As with 1964’s Meet The Beatles (#174), the 1975 version of Funky Kingston is a US release selecting tracks and singles from previous recordings. It would have been easier if they had selected a different title for the album, but here we are. The US version keeps 3 tracks from the Jamaican release and six from In The Dark, plus “Pressure Drop,” a single originally included on the soundtrack to The Harder They Come (#174):
Time Tough
In the Dark
Funky Kingston
Love is Gonna Let Me Down
Louie Louie
Pomp and Pride
Got to Be There
Country Road
Pressure Drop
Sailin’ On
The 1975 version is essentially a compilation, collecting previously recorded material together on a new release. “Time Tough” is fantastic, as is “Country Road,” a cover of John Denver’s “Take Me Home Country Roads.” To me, the standouts are still the title track as well as the incomparable “Pressure Drop.”
I am more familiar with the cover of “Pressure Drop” by The Specials, which I listened to quite a bit alongside “Ghost Town” and “A Message to You, Rudy.” I was surprised to learn that their version wasn’t released during their heydey of 1979-80, but instead as part of a cover collection released in 1996 while “new ska” was just taking off.
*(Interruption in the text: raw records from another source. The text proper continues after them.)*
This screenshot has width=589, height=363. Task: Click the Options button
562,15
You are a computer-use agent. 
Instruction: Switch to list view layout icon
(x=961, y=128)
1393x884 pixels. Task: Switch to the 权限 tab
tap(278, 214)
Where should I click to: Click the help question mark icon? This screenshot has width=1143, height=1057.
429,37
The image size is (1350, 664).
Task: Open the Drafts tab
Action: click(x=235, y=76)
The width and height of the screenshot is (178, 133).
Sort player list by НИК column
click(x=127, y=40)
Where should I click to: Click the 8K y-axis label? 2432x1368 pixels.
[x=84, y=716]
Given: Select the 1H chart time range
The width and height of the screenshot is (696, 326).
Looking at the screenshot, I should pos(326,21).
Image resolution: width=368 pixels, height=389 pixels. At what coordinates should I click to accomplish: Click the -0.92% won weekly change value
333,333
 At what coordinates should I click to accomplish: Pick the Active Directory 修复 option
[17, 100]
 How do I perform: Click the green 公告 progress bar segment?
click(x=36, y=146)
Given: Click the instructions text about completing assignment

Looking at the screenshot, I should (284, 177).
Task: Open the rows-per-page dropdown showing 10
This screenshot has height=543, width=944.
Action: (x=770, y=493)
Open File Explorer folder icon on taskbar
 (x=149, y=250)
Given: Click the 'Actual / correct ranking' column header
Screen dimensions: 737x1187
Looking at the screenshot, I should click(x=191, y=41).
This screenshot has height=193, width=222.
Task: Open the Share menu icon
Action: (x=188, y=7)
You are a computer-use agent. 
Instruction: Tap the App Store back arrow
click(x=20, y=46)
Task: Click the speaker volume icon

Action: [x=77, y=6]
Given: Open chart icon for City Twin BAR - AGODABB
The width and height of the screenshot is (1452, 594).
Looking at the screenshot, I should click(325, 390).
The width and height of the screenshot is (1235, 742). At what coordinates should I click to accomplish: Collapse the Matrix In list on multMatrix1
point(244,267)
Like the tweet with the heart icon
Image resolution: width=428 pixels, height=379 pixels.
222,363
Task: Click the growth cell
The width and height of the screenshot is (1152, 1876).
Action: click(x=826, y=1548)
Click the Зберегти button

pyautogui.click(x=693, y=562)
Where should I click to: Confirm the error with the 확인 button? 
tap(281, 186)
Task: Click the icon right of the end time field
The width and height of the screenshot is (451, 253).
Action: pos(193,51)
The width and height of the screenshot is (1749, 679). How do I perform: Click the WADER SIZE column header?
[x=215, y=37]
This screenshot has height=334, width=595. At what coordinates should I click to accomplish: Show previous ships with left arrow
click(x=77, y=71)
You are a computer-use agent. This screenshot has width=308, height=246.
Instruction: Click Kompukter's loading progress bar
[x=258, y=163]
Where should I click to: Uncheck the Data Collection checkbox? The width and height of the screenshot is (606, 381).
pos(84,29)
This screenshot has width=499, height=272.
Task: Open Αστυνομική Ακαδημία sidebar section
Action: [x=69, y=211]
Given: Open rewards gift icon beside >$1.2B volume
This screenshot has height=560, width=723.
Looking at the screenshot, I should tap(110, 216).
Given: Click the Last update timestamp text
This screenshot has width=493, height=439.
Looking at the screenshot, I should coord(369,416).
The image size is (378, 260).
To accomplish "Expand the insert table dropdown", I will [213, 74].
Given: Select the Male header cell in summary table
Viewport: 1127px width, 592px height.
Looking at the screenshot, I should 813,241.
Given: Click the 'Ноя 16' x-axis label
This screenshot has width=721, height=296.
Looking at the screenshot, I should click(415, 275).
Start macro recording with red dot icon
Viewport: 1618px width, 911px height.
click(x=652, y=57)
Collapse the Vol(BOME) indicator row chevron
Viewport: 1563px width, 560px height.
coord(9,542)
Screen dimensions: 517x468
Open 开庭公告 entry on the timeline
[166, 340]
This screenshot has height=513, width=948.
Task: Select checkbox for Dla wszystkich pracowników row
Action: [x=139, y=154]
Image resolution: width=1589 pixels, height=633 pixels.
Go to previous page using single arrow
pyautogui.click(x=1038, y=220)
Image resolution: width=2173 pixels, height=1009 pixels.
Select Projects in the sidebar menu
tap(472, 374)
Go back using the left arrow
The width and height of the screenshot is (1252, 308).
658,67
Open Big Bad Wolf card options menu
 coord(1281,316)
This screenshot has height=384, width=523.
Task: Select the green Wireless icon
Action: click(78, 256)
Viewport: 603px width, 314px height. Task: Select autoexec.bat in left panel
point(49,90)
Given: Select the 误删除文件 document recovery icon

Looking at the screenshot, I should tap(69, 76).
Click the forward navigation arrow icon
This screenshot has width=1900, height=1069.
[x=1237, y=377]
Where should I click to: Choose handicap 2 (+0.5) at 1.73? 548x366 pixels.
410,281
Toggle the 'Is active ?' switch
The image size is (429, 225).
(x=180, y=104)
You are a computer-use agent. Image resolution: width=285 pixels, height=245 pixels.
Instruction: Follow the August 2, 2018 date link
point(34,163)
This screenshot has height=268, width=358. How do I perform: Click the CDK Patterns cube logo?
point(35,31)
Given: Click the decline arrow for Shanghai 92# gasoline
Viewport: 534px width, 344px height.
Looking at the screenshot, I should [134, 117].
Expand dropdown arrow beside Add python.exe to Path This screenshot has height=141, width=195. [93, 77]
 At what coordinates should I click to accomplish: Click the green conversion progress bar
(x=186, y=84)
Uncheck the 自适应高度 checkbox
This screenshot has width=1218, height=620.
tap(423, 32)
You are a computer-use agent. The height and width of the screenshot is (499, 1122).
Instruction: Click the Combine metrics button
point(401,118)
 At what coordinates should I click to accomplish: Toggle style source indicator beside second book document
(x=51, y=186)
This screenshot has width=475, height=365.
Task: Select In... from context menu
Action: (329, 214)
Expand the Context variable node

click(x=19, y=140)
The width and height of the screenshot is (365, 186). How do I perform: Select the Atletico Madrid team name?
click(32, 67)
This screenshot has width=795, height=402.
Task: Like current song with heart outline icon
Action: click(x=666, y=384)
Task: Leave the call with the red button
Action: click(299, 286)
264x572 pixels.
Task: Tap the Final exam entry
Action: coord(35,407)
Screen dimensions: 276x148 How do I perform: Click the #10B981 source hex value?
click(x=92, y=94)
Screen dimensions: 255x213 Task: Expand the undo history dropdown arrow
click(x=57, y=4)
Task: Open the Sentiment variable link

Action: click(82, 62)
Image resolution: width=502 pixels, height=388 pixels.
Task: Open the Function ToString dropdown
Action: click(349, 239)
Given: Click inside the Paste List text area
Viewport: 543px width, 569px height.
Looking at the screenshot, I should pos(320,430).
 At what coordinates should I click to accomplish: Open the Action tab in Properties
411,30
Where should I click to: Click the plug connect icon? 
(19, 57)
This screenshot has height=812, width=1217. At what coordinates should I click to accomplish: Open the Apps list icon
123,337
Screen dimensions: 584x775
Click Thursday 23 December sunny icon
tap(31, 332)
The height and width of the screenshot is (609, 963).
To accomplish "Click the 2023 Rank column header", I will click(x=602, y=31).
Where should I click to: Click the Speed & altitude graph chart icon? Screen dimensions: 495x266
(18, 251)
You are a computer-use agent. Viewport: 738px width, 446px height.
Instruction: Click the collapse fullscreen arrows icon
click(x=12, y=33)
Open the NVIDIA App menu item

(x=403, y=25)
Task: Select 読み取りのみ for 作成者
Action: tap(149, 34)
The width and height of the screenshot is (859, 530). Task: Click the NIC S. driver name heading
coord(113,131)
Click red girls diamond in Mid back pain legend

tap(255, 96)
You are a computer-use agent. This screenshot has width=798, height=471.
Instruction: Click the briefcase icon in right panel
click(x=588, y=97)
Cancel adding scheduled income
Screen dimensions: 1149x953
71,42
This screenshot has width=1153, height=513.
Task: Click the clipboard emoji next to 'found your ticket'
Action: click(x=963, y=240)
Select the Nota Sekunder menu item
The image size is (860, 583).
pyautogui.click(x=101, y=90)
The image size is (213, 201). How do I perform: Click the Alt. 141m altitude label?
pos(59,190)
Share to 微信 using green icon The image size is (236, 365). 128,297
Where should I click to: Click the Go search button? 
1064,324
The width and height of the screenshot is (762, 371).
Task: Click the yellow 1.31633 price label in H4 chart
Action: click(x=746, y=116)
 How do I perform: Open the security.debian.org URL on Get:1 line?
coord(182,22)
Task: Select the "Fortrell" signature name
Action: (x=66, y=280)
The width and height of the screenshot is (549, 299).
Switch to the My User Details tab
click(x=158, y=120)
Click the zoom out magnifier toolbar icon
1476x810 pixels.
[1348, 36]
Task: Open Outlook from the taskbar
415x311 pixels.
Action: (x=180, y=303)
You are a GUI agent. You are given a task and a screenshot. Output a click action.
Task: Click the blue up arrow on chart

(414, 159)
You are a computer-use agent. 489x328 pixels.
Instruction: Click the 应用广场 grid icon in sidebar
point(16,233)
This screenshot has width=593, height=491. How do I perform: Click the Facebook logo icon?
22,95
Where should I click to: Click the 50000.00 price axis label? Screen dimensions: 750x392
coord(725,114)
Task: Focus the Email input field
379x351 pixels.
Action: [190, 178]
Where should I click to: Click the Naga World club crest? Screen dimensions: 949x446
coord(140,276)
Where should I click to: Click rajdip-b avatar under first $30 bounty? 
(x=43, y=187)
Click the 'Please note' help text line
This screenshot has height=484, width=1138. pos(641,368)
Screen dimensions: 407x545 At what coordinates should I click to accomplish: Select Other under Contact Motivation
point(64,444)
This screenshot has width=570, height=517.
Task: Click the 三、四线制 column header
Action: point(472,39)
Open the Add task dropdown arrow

I am being quite particular with the discography here, but surely leading up to the 2020 release of the “500 Greatest Albums of All Time” the editors of Rolling Stone had the interwebs and were aware of the different versions of this album. They might have specified why they chose the US release over the international original. By including “Time Tough” and “Pressure Drop,” the US version is quite a bit different, but I might lean toward the original release as the better album, simply because that’s the one Toots and the Maytals recorded and released. The 1975 release was constructed by an Island records employee, not the artist. In either case, Toots Hibbert is a key figure and the Maytals are a fantastic band. Their music deserves to be among the greatest of all time.



This is a great album. RS probably chose the US version because it essentially serves as a hits compilation without officially being a hits compilation.